En premier lieu, le Tribunal a conclu que les éléments de preuve ne venaient étayer aucune des allégations de comportements trompeurs de Cormark et de M. Kennedy. Ni l’un ni l’autre n’avait menti au sujet de la vente à découvert, n’avait dissimulé le ratio des risques par rapport aux avantages pour Saline en lien avec les Opérations, ni omis de faire part des risques à Canopy. En ce qui a trait au ratio des risques par rapport aux avantages pour Saline en particulier, la Commission a allégué que la structure des Opérations avait été établie de façon à ce que Saline puisse réaliser des profits « pratiquement sans risque » [traduction]. Le Tribunal a conclu que « la couverture ou la gestion des risques est une composante normale et acceptable de la participation aux marchés financiers » [traduction] et que « le simple fait qu’une structure puisse réduire ou éliminer les risques ne crée pas une inadéquation entre celle-ci et les principes directeurs de la Loi » [traduction]. Le Tribunal a de plus confirmé qu’« il n’est pas déraisonnable pour les participants au marché d’avoir une expectative de profit » [traduction].

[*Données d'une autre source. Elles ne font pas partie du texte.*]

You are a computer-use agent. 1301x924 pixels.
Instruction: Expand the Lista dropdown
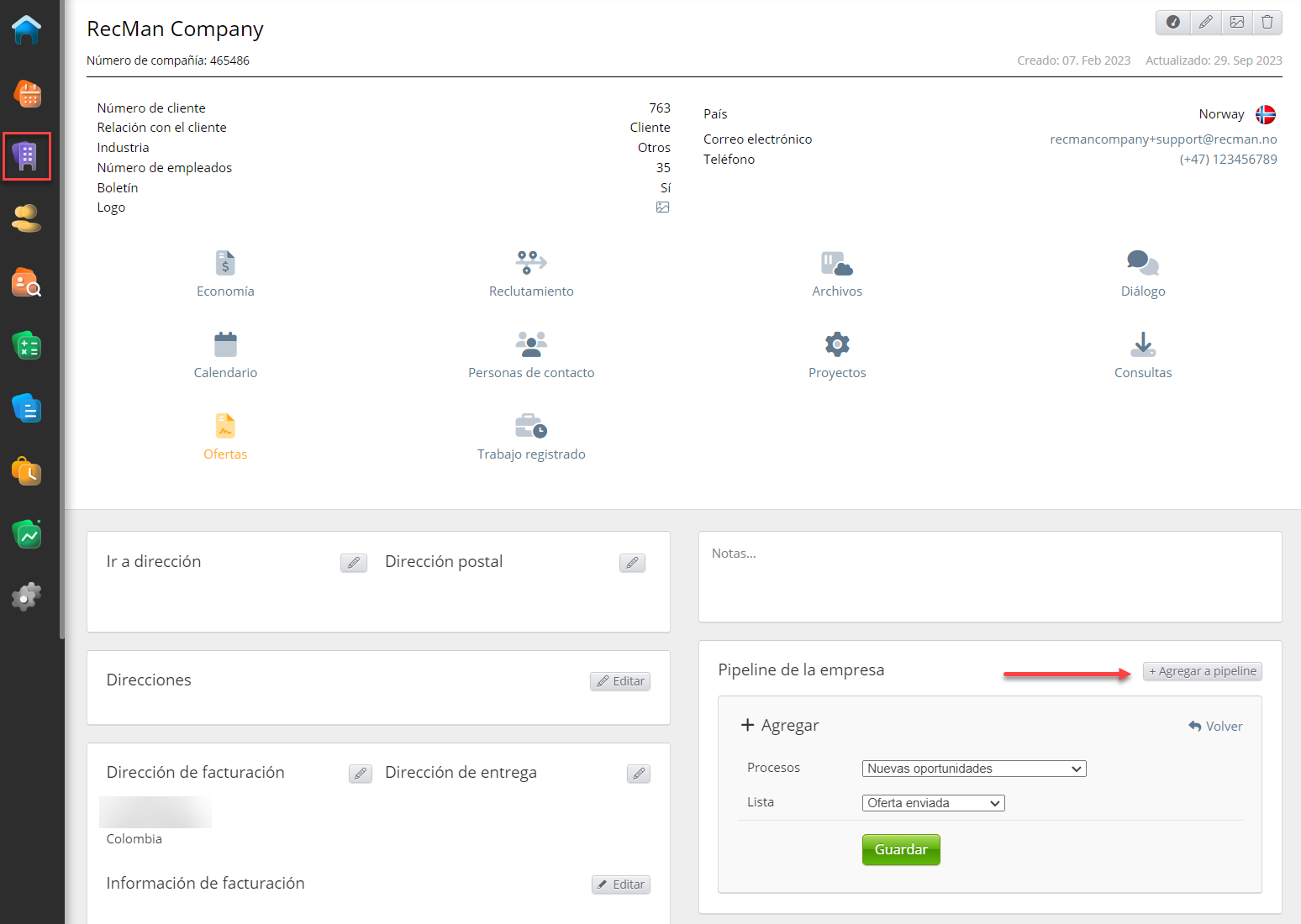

En deuxième lieu, la Commission n’a pas démontré que les Opérations avaient été structurées de façon à permettre à Saline de se soustraire de quelque manière que ce soit aux délais de conservation applicables aux Actions faisant l’objet de restrictions. Les Opérations n’ont pas entraîné la conversion des Actions faisant l’objet de restrictions en Actions librement négociables, et rien n’empêchait Goldman Holdings de prêter ces actions à Saline ni Saline de les utiliser pour le règlement de ses ventes à découvert. De plus, la protection des investisseurs n’était pas menacée par ce que la Commission a désigné comme étant une augmentation du « flottant » [traduction] de Canopy, car aucune nouvelle action de Canopy n’a été négociée sur les marchés publics avant la fin du délai de conservation applicable aux Actions faisant l’objet de restrictions.

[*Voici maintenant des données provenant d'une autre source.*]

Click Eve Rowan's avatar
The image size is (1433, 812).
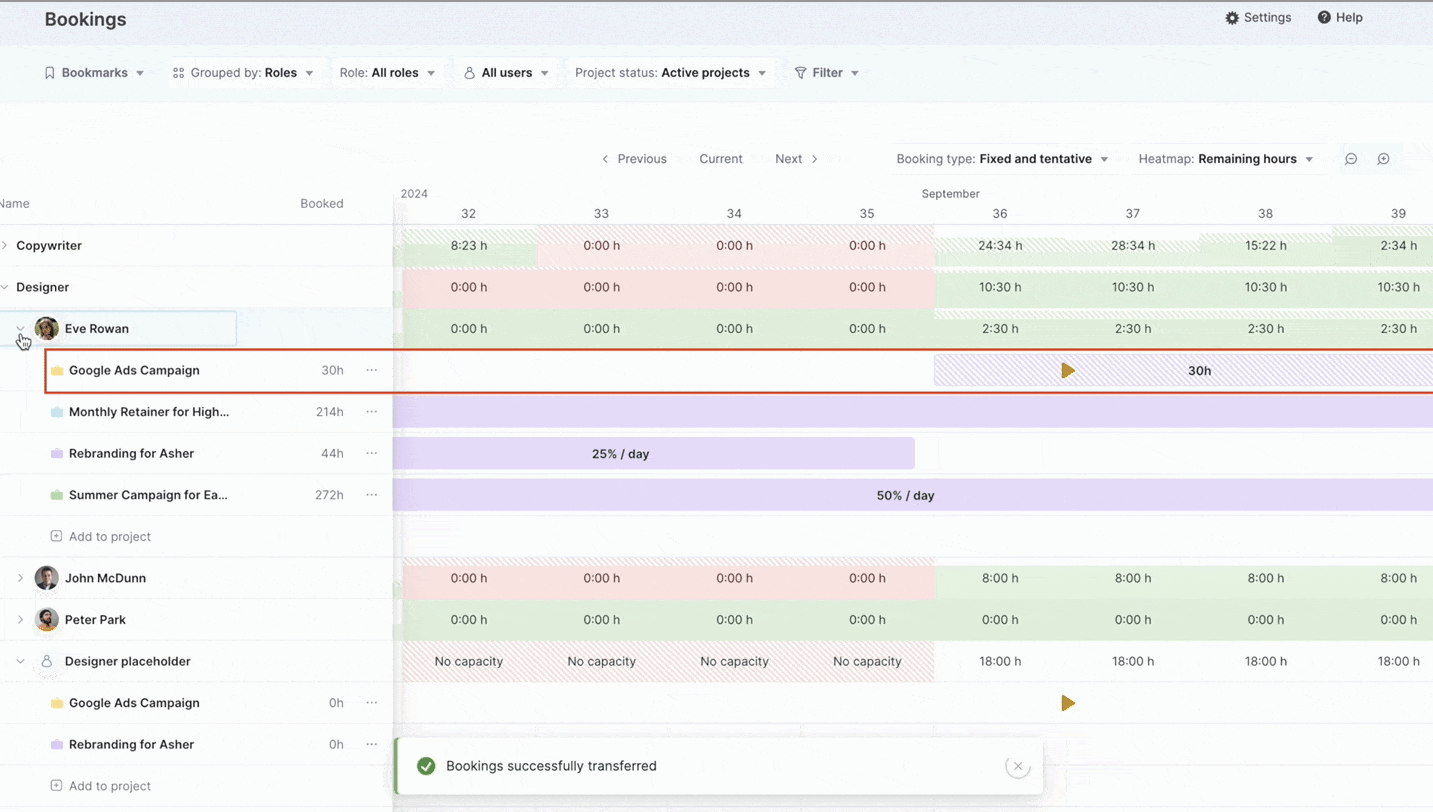47,328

En troisième lieu, le Tribunal a conclu que les défendeurs n’avaient pas manqué à leur obligation de communiquer toute l’information de façon complète, véridique et claire par leur omission de déposer un prospectus, ni qu’ils avaient minimisé la communication d’information portant sur les Opérations en temps utile et avec exactitude et efficience. Comme les Opérations ne constituaient pas un placement, il n’y avait aucune obligation relative au dépôt d’un prospectus. De plus, le fait de structurer les Opérations de façon à se conformer aux règles en matière d’opérations d’initiés, comme l’ont fait les défendeurs, n’allait pas à l’encontre des principes directeurs qui sous-tendent ces règles.

En quatrième lieu, le Tribunal a conclu que les ventes à découvert de Saline ne menaçaient pas l’efficacité des marchés financiers ou la confiance du public dans ces derniers. Il a reconnu que les « participants au marché peuvent réaliser, et réalisent, des opérations de négociation pour des raisons qui ne sont pas nécessairement liées aux avantages que présente l’émetteur, et que toutes les activités de négociation, peu importe les raisons pour lesquelles elles sont réalisées, contribuent à la fixation du prix d’un titre » [traduction].

Finalement, les défendeurs n’ont pas omis de se conformer aux normes de convenance et de conduite professionnelle qui s’appliquent aux participants au marché. Cette allégation était fondée sur la prémisse inexacte selon laquelle les Actions faisant l’objet de restrictions avaient été converties en Actions librement négociables ou échangées contre de telles actions. En outre, les défendeurs ont mis à profit leurs connaissances et leurs compétences et ont bénéficié de leurs efforts; il s’agit là, somme toute, « de ce à quoi l’on s’attend de la part des participants au marché et des personnes inscrites » [traduction]. La conduite des défendeurs « n’était pas inappropriée, et nous en venons également à la conclusion qu’aucune preuve n’indique, dans le cas présent, que les Opérations ont causé un préjudice aux investisseurs du public » [traduction].

Davies a représenté Saline Investments Ltd. dans le cadre de cette procédure.